Copy out the entries below exactly as they stand, but only from the line containing "Click the Member permission label" through the line containing "You are a computer-use agent. The".

(Items from a data source)
BEGIN

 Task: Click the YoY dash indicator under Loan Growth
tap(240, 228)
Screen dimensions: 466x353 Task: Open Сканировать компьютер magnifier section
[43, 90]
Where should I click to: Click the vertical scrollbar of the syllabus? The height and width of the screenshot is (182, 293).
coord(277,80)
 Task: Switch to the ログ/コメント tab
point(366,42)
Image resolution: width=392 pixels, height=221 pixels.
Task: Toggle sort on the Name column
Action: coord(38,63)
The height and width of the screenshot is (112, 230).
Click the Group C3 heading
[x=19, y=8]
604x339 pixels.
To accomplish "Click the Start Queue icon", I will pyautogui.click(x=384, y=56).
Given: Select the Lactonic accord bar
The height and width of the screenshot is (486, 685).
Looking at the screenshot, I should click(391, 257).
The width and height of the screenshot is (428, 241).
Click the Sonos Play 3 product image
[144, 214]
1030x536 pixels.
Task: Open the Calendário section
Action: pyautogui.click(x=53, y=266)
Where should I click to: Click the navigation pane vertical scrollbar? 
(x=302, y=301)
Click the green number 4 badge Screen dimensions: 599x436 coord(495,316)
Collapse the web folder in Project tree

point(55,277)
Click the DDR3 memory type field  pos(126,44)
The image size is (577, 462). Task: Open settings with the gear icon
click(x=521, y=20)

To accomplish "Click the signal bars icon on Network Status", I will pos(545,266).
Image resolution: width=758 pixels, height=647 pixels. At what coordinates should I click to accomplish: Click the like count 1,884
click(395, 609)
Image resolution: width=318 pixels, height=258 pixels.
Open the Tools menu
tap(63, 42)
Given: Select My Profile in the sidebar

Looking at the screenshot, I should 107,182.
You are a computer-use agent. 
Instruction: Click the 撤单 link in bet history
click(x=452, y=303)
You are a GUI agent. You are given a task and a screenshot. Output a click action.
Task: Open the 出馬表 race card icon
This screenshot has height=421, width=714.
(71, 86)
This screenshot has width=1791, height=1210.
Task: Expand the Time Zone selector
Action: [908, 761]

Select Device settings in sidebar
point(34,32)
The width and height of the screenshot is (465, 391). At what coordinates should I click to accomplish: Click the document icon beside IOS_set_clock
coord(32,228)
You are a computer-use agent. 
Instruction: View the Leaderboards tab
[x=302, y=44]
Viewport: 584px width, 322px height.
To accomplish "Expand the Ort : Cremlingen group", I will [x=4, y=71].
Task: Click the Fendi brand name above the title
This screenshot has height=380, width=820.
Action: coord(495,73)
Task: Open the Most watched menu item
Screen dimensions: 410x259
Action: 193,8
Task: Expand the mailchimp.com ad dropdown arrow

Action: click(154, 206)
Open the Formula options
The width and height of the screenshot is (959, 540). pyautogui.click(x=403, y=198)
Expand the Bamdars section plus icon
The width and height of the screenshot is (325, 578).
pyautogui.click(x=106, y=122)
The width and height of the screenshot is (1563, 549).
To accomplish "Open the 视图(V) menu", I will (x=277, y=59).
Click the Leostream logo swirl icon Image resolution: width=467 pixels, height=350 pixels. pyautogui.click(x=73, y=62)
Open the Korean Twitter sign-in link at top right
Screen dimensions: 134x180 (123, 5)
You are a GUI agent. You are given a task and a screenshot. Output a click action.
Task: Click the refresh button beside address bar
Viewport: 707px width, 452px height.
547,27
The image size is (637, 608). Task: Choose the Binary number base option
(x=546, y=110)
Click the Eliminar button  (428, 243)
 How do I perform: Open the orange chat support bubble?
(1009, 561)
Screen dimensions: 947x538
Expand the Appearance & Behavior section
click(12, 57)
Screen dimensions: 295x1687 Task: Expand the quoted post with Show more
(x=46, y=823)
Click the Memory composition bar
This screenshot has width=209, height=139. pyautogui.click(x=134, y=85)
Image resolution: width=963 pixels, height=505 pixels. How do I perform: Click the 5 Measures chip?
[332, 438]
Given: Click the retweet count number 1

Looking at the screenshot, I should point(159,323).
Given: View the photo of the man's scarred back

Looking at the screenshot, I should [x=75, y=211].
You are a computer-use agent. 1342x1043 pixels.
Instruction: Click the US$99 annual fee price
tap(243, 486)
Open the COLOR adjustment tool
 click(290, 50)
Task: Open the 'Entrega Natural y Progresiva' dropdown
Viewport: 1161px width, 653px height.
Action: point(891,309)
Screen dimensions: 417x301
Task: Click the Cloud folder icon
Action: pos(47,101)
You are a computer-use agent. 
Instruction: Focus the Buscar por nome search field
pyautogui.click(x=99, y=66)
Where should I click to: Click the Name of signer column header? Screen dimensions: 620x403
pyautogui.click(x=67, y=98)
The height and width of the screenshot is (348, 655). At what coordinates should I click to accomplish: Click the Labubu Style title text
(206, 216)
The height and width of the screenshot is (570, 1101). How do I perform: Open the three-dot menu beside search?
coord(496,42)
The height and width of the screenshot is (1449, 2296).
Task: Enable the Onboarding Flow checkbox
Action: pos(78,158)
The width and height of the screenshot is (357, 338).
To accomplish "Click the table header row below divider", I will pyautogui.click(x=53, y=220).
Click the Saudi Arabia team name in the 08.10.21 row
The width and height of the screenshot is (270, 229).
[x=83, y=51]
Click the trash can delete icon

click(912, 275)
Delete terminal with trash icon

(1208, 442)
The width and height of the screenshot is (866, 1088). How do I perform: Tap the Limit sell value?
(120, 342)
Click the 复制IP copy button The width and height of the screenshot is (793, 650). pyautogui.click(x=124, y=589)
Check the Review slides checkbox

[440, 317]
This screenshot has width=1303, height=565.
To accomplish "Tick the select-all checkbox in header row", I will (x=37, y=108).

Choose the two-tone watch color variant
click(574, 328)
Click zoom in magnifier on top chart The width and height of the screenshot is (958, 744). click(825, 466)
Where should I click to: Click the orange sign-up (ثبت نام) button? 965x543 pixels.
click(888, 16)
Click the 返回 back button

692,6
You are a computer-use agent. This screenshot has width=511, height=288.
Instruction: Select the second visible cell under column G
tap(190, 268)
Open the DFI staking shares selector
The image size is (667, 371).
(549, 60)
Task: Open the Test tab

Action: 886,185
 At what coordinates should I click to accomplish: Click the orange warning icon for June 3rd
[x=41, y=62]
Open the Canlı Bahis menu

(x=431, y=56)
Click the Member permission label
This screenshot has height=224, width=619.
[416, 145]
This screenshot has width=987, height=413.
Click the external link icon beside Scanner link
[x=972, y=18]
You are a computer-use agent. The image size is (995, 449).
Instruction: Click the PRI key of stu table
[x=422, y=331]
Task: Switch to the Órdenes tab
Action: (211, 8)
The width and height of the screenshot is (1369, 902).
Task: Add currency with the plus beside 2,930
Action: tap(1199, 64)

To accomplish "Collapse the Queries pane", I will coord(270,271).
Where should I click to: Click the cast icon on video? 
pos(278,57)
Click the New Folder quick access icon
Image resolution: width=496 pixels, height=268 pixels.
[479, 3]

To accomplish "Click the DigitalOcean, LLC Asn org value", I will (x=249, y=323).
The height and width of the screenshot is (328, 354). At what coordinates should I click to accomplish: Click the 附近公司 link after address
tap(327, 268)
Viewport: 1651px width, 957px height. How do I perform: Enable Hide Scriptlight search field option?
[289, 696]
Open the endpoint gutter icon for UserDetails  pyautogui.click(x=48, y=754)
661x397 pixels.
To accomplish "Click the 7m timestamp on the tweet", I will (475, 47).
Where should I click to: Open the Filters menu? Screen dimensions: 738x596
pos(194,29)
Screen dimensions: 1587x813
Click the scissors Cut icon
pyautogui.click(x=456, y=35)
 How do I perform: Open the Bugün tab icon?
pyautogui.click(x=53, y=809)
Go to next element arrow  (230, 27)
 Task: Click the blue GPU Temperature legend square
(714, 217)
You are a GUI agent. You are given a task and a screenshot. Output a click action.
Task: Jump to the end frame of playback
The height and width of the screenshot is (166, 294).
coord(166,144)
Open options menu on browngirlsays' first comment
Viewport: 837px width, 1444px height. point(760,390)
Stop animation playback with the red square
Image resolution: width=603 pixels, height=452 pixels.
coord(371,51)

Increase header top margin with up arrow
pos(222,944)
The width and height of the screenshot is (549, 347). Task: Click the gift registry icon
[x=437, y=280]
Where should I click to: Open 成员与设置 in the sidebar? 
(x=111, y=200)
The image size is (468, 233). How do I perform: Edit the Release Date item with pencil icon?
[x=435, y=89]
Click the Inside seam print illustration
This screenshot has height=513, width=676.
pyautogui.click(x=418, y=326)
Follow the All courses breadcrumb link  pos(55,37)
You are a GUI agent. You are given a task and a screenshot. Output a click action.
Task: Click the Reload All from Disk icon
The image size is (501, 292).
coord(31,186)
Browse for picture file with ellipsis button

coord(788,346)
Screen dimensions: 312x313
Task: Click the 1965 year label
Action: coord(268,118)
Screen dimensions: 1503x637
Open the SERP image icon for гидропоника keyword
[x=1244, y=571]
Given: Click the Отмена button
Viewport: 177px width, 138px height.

END

**OUTPUT FOR THIS TASK:**
Click the Member permission label
This screenshot has height=224, width=619.
[416, 145]
This screenshot has width=987, height=413.
Click the external link icon beside Scanner link
[x=972, y=18]
You are a computer-use agent. The image size is (995, 449).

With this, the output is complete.